State and federal investigations into allegations of student-data manipulation hang like a black cloud over the district. The results threaten to further lower the academic-performance scores of our schools, and administrators could face indictment.
Our schools are at a crossroads. If we continue along our current path, Columbus City Schools could be designated for academic emergency, which would lead to state control of the district.
To address these stark challenges Mayor Coleman has convened an education commission that includes 25 of the city’s top business, community, labor, education, and philanthropic leaders. Their charge has been to help the city develop a community-wide strategy for moving the schools forward and to aid the district in recruiting and hiring a top-flight superintendent to turnaround the troubled district. In response to this offer of assistance, the school board has basically told the Mayor and his commission to stick it.
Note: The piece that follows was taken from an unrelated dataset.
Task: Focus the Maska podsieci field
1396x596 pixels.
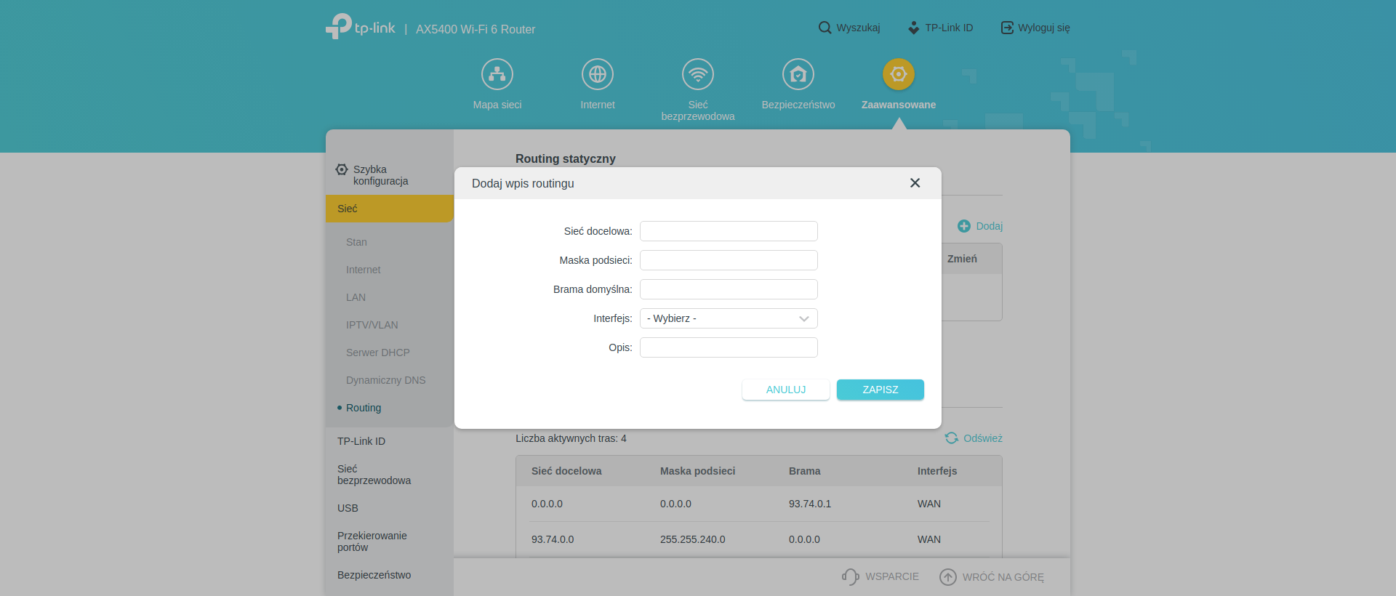Action: tap(729, 260)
The school board has basically told the Mayor and his commission to stick it.
They apparently feel they can handle the challenges facing the district on their own. Yet, there is absolutely nothing in their recent history that gives anyone hope that they can turnaround the troubled schools, manage their growing legal challenges, or attract a fantastic district leader to work with them in running the state’s largest school district.
Despite the school board’s obstinacy and poor judgment, Mayor Coleman has reiterated his position that “he has no plans to take over the district.” That’s too bad because the city’s children and families would surely benefit from his control of the schools. A just released report by the Center for America Progress on Mayoral Governance and Student Achievement argues persuasively that, “Over the past decade, mayoral-control school districts have generally improved districtwide performance relative to average school district performance statewide.”
The report’s authors, professors Kenneth K. Wong and Francis X. Shen, document how mayoral control over 11 districts has had a positive impact on both student achievement and financial performance. The report is a must read for anyone concerned about improving Ohio’s urban school districts, and one of the district’s studied is Cleveland where the mayor has appointed the nine member school board since 1998. Cleveland, it is important to note, is in the midst of the boldest school reform efforts of any large district in Ohio. This has been driven by the personal leadership of the Mayor Frank Jackson.
According to Wong and Shen, mayoral control is not a magic bullet, and in the cities where it has existed the longest it demands a committed mayor who owns the school reform issue and the community knows it (e.g. New York City, Chicago and Boston). More, it requires “reinvention and reinvigoration” over time. Wong and Shen note, “Our study suggests that even if mayoral control is initially successful, that success may be time bound. Reinventing mayoral control – whether through new leadership or new governance practices – seems necessary to reinvigorating student achievement gains.”
Most surprising, and encouraging, is that Wong and Chen report that mayoral control can and does facilitate better relations between labor and management, and this is despite the fact that many of the mayors cited in the report also embrace charter schools as part of their overall reform strategy. Specifically, they write, “mayors are facilitating strategic partnerships among key stakeholders to improve efficient management of school districts. Education mayors seem to have the ability to leverage cooperation – and occasionally even concessions – from school employees’ unions.” As evidence of this, Wong and Chen point to New Haven, Connecticut and the efforts of Mayor John DeStefano and the New Haven Teachers Union to negotiate a 2009 contract agreement that created a teacher evaluation system based on student performance, while raising teacher salaries by as much as 10 percent.
In Columbus, it is worth pointing out, that the president of the Columbus Education Association, Rhonda Johnson, has stood shoulder-to-shoulder with Mayor Coleman and his education commission. Events in Columbus, and other troubled urban districts in Ohio and beyond, should encourage serious consideration of mayoral control in more cities. Such serious consideration, however, demands a careful read of Wong and Chen’s new report.